Starting at the line containing "Open the Maps bookmark" and ending at the line containing "Instruction: Toggle the", print every line of the material below exactly, both ends included, and stop there.

■ ■ ■

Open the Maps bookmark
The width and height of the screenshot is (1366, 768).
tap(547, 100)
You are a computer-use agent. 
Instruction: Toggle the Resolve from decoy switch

■ ■ ■

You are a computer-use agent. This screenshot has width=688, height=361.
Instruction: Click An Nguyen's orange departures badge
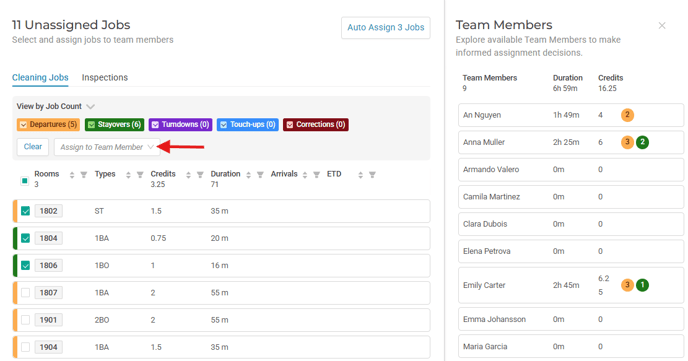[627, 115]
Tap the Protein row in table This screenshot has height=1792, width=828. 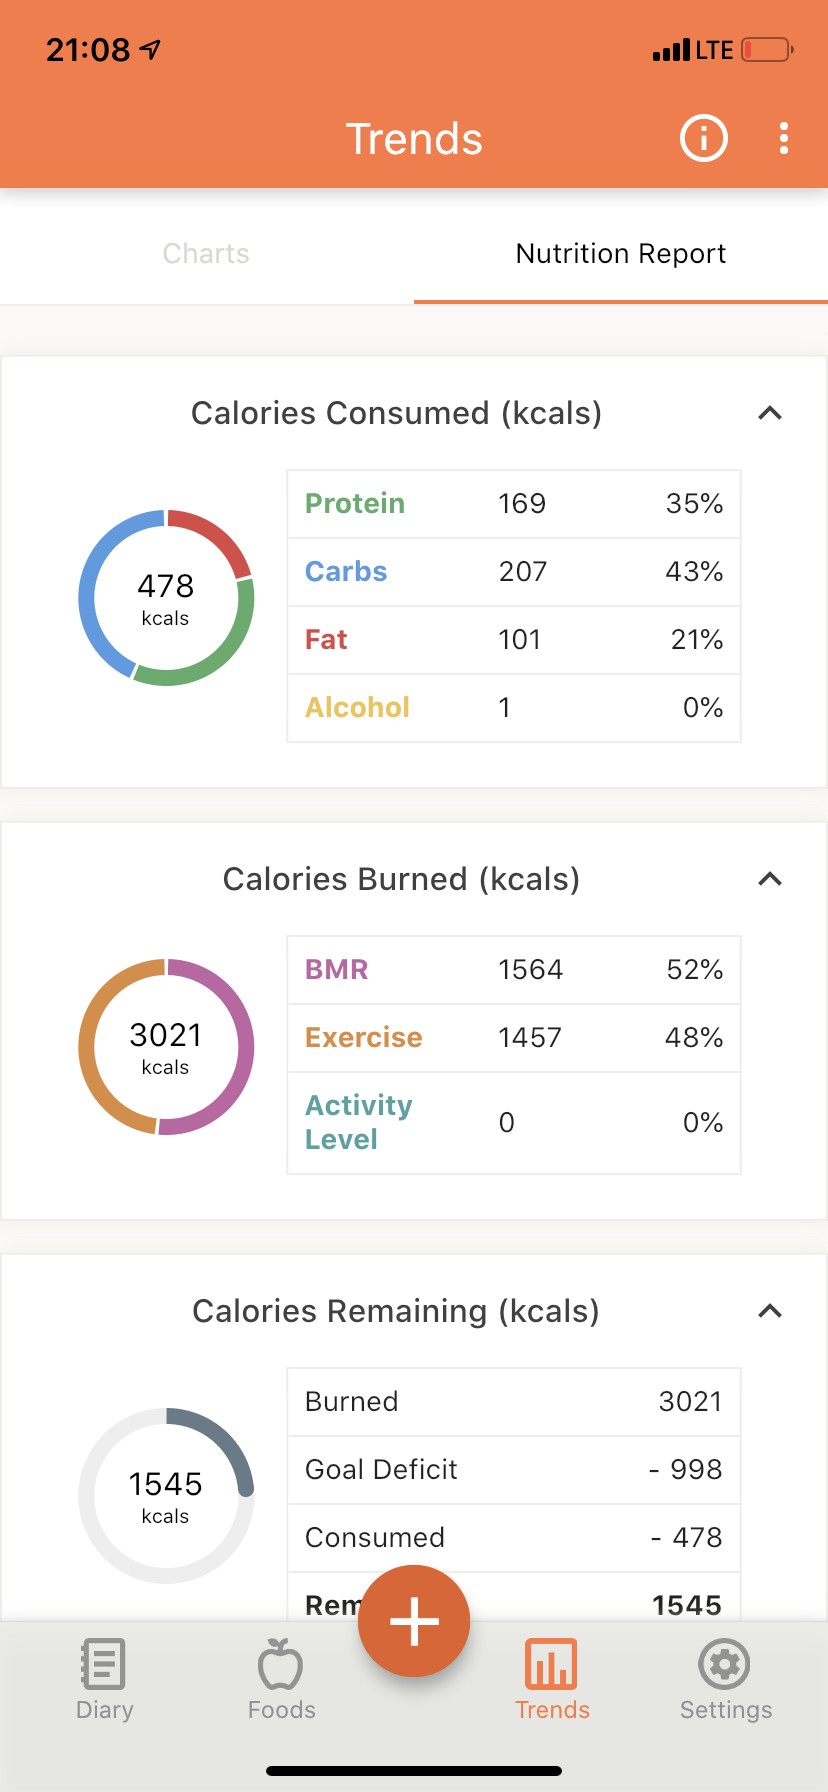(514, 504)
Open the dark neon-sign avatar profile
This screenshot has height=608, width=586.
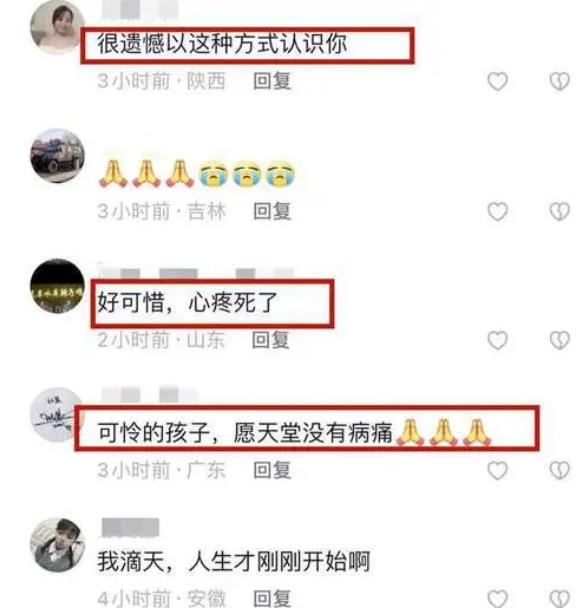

■ ■ ■

> _EXERCISE RESPONSE_
Open the Maps bookmark
The width and height of the screenshot is (1366, 768).
tap(547, 100)
You are a computer-use agent. 
Instruction: Toggle the Resolve from decoy switch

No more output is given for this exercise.